19.yy. (4): Ranke ve Alman Tarih Okulu
Diğer yandan pozitivist tarih anlayışım kabul etmeyen tarihçiler de, belirli yöntembilimsel kurallara uygun olarak sürdürülen araştırmaların tarihin gerçekliğini nesnel ve bilimsel bir biçimde ortaya koyabileceği fikrini paylaşıyorlardı. Bu tarihçiler tarihi, doğa bilimlerinden farklı, kendine özgü belirli kural ve yöntemlere dayanan bilimsel bir araştırma alanı olarak algılıyorlardı.[i]
19. yüzyılda bu yaklaşımı savunanların ve tarihyazımını yönlendirenlerin başında Alman tarihçi Leopold von Ranke (1795-1886) gelmektedir. Ranke'ye göre tarihçi tarihi incelerken her türlü siyasi ve felsefi amaç ve değerden arınarak, tarafsız bir biçimde, sadece tarihin gerçekliğini ortaya koymaya yönelmelidir. Tarihin amacı geçmişi yargılamak veya ahlak dersi vermek değil, sadece tarihi olguları "nasıl idiyseler öylece" anlatmaktır. Ranke pozitivistlerin, "tarihin her zaman geçerli olan belirli kanunlara göre ilerlediği" görüşünü kabul etmiyordu. Ona göre her tarihi dönemin özellikleri kendine özgüydü ve kendi şartlan içinde anlaşılmalıydı. Tarihçi tarihi olguları o dönemin koşulları ve ölçütleriyle değerlendirmeli, kendi döneminin değerlerini ve yargılarını tarihyazımına yansıtmamalıydı. Bunlar daha sonrasında modern tarihçiliğin bir anlamda manifestosu olarak da kabul edilmiştir.[ii]
Ranke'nin amacı, tarihi profesyonel olarak eğitim görmüş tarihçiler tarafından icra edilen pozitif bir bilime dönüştürmekti.

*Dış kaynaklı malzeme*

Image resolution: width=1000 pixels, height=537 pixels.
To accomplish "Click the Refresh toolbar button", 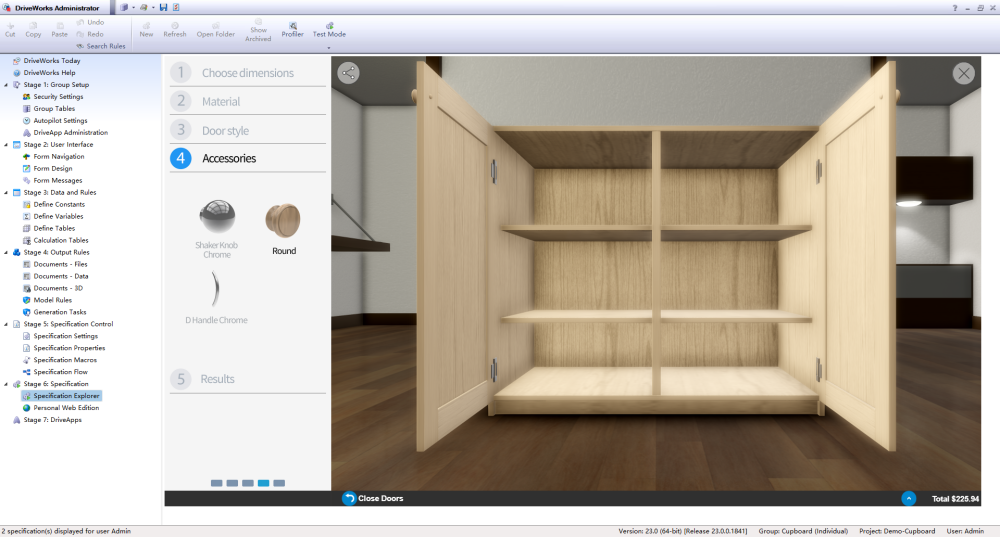I will (x=175, y=27).

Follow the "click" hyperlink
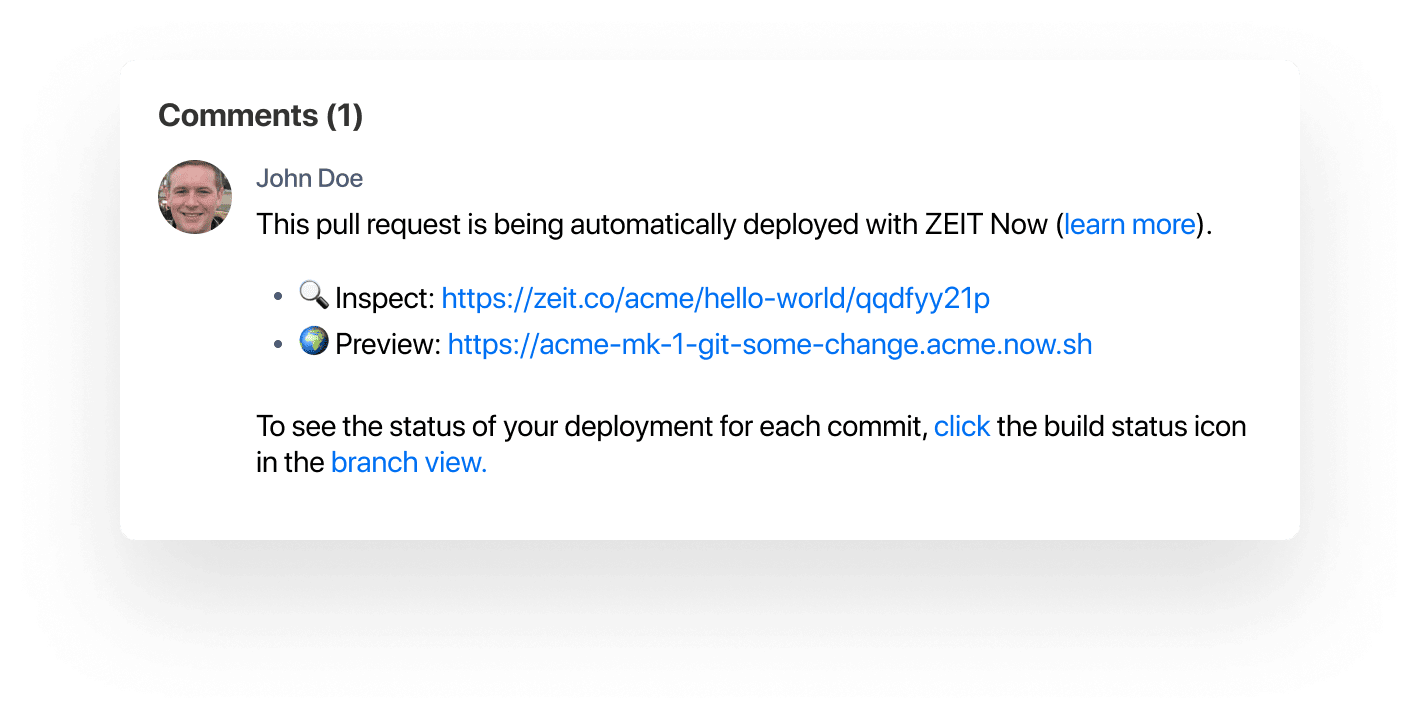[962, 427]
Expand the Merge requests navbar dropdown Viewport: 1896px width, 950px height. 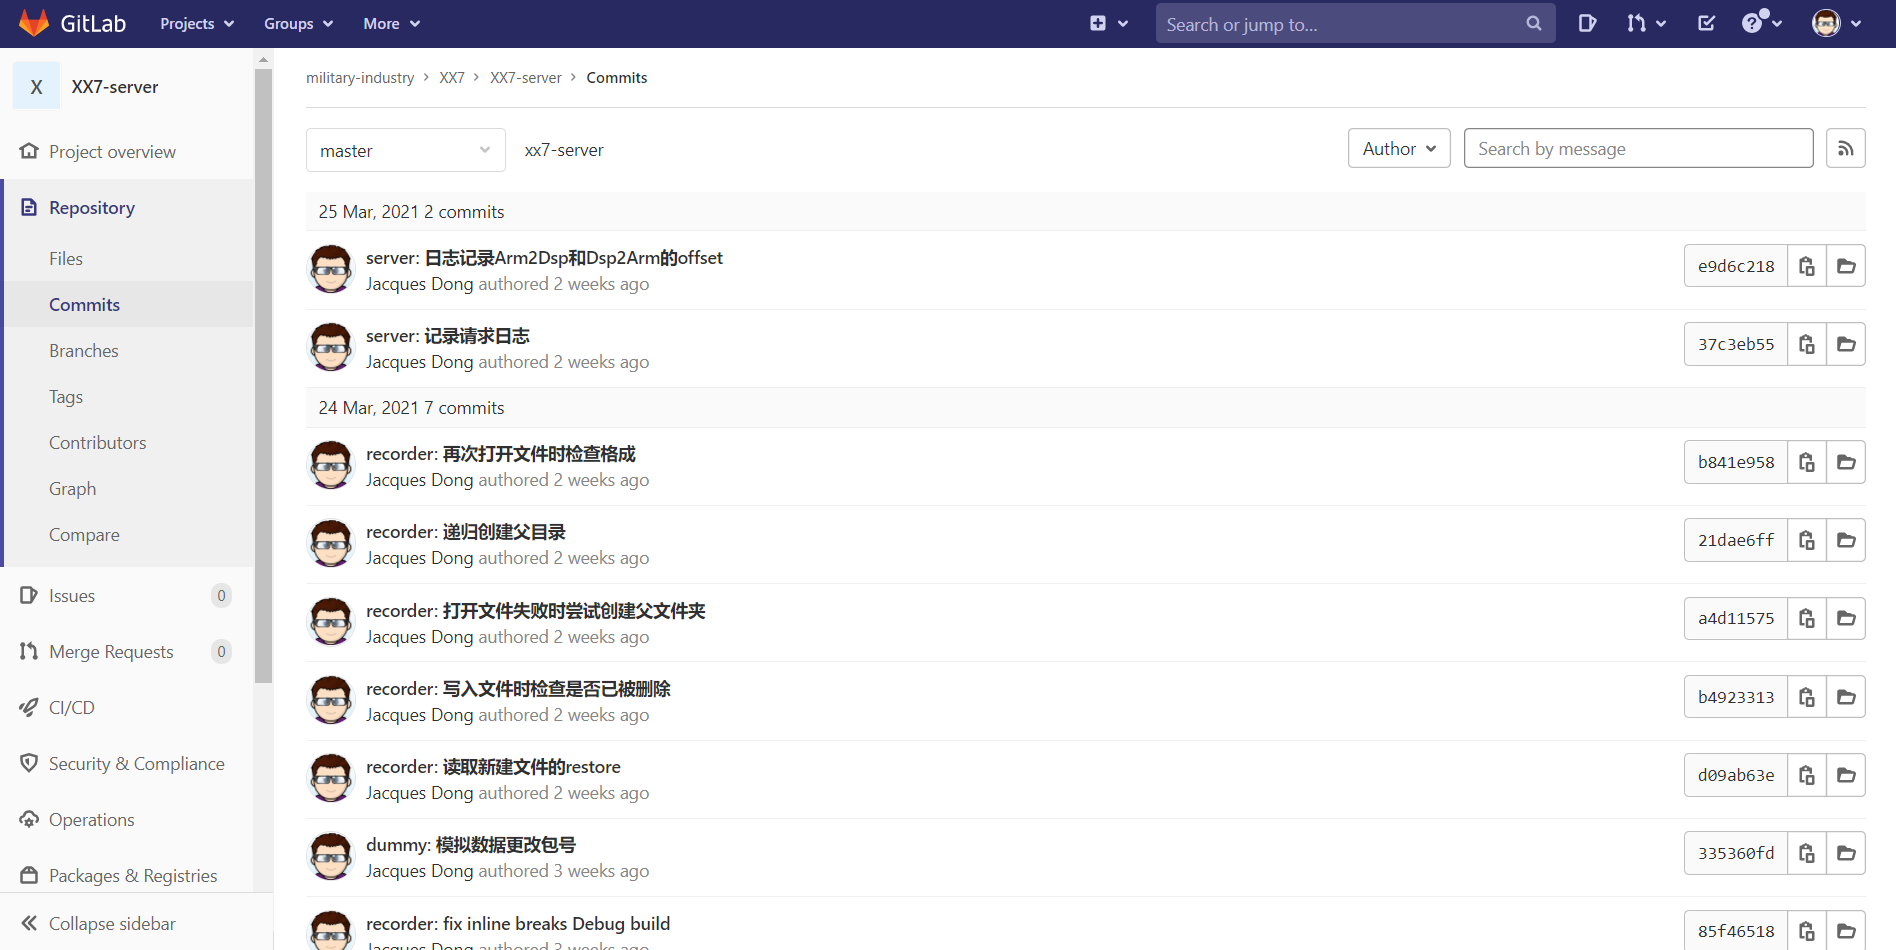pyautogui.click(x=1645, y=23)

Tarih hem bir bilimsel disiplin, hem de bir kültür kaynağı olacaktı.1848'e gelindiğinde, artık Almanca konuşulan bütün üniversiteler bu eğitimi benimsemiş durumdaydı. Ranke'nin katı kurallara bağlı bilimsellik anlayışı, değer yargılarından kesinlikle kaçınmayı öngörüyordu. Berlin'e davet edilmesini sağlayan İtalyan savaşları üzerine ilk kitabın ünlü sunuş paragrafında belirttiği üzere, tarihçi "geçmişi yargılamaktan" sakınmak ve kendisini "şeylerin gerçekten nasıl olduğunu göstermekle" sınırlamak zorundaydı.[iii]

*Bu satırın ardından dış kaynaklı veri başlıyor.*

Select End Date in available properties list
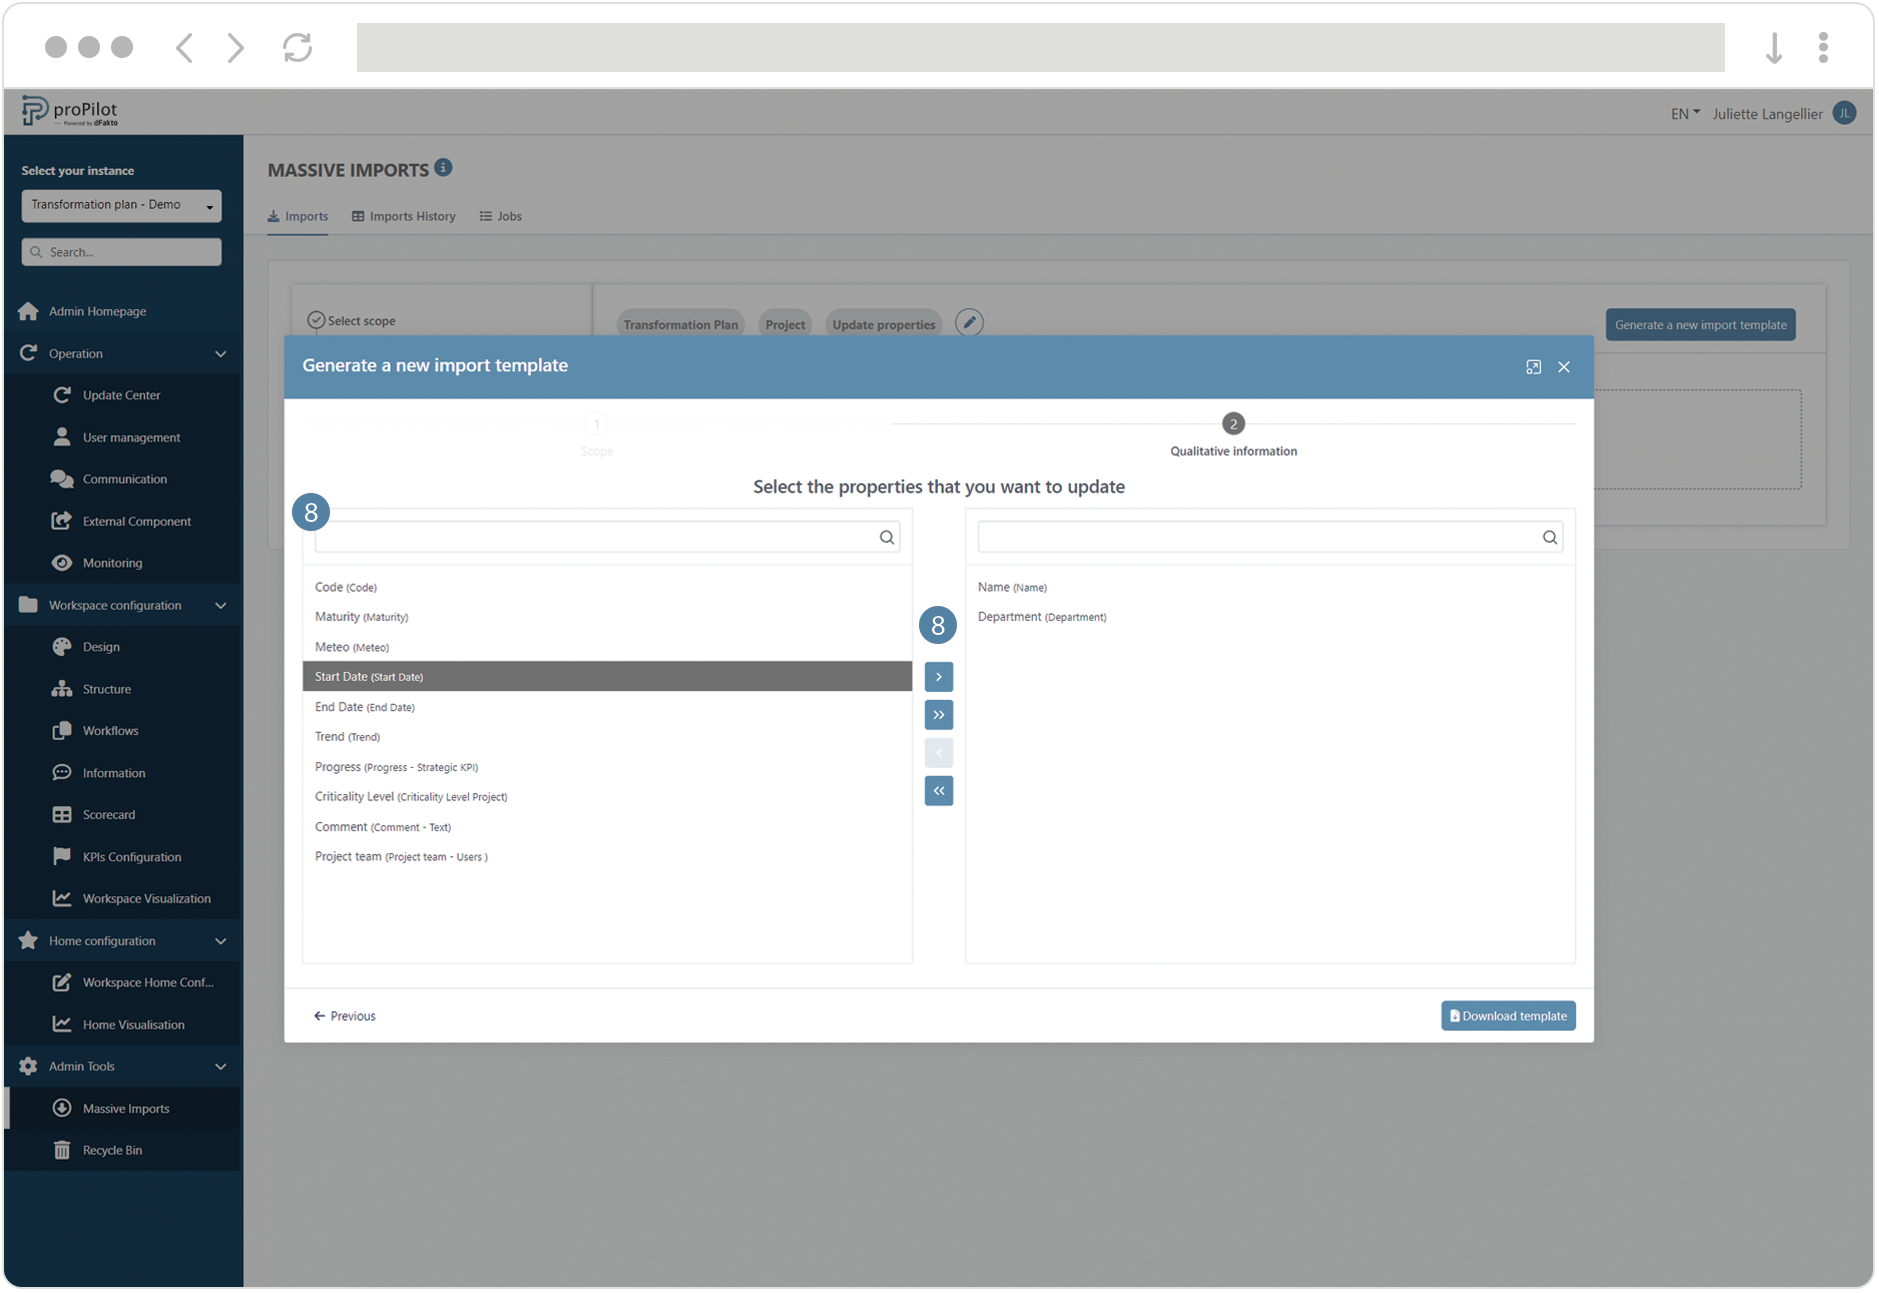The width and height of the screenshot is (1879, 1293). [x=365, y=707]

Ranke, tarihyazımının "birinci el tarihsel belgelere"' ve bu belgelerin katı kurallara bağlanmış eleştirel incelemesine dayanması gerektiğini savunuyordu. Belgelerin kurallara uygun olarak incelenmesiyle geçmişin bilgisi bilimsel bir kesinlikte ortaya çıkarılabilirdi. Tarihçinin görevi, âdeta bir fotoğraf makinesinin olup biteni kaydetmesi gibi, tarafsız ve bilimsel bir şekilde tarihi olayları ve olguları ortaya koymaktı. Bu ilkelerden hareket eden Ranke önceki dönem tarihçilerini, kanıtları eleştirel bir gözle inceleme konusunda yetersiz olmakla eleştirdi ve birinci el kaynaklara dayanmayan her türlü tarih yazma girişimini yadsıdı.[iv]

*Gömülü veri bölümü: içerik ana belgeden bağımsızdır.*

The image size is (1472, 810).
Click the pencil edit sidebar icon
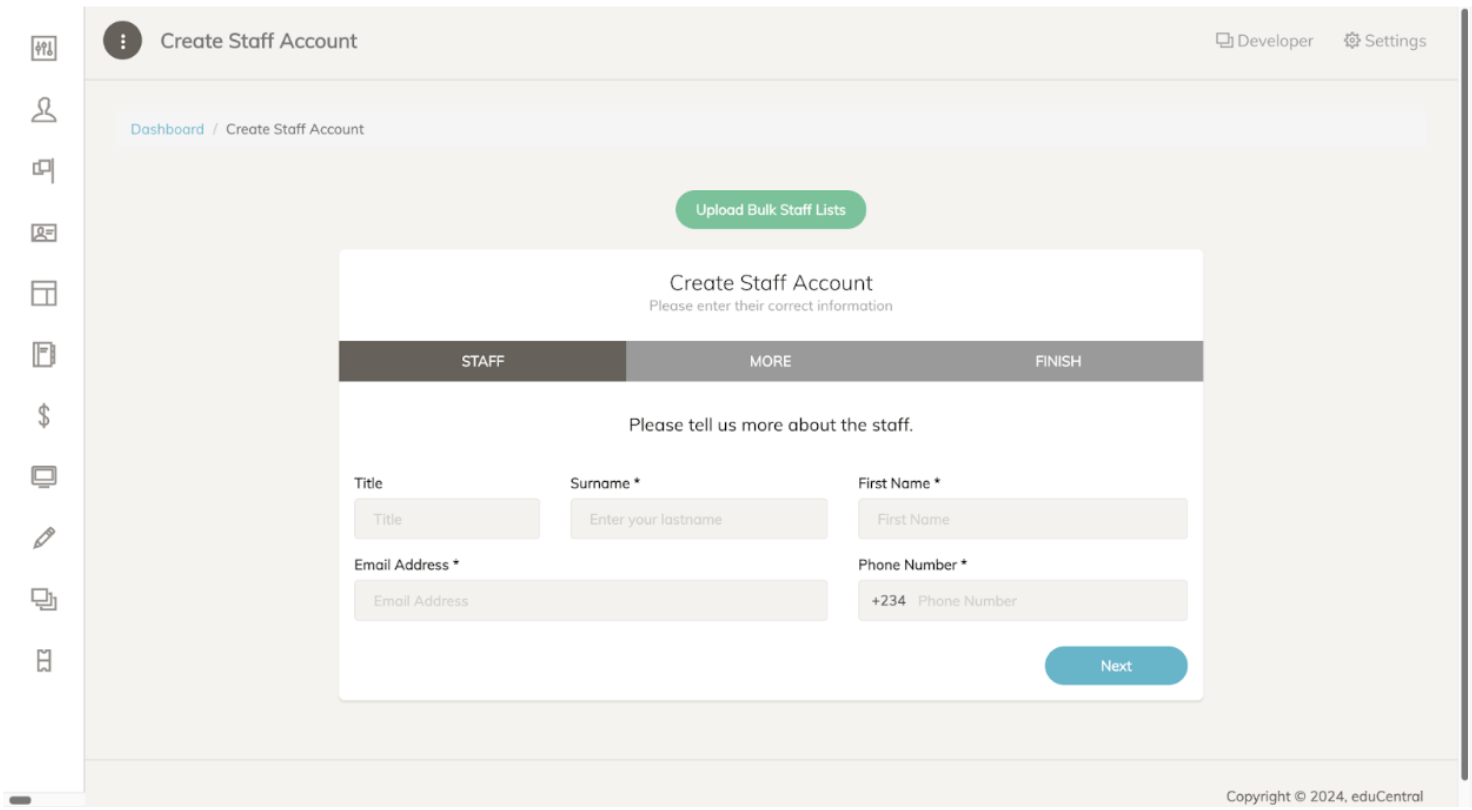44,538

Yapılan çalışmalar, tarafsız ve bilimsel geçerliliği olan ve bir tarih bilgisi ürettiğini varsayan Ranke ve çağdaşlarının tarihyazımlannda gerçekte kendi dönemlerinin ideolojik yaklaşımlarının ve ön yargılarının etkisinde kaldıklarını göstermektedir. Örneğin bu dönemin Avrupalı tarihçilerinin büyük çoğunluğunun Avrupamerkezci bir tarih yaklaşımı benimsedikleri görülmektedir. Dünya tarihinin ve medeniyetinin gelişimi Eski Yunan'dan başlayarak tamamen Batı tecrübesi etrafında açıklanmıştır. [v]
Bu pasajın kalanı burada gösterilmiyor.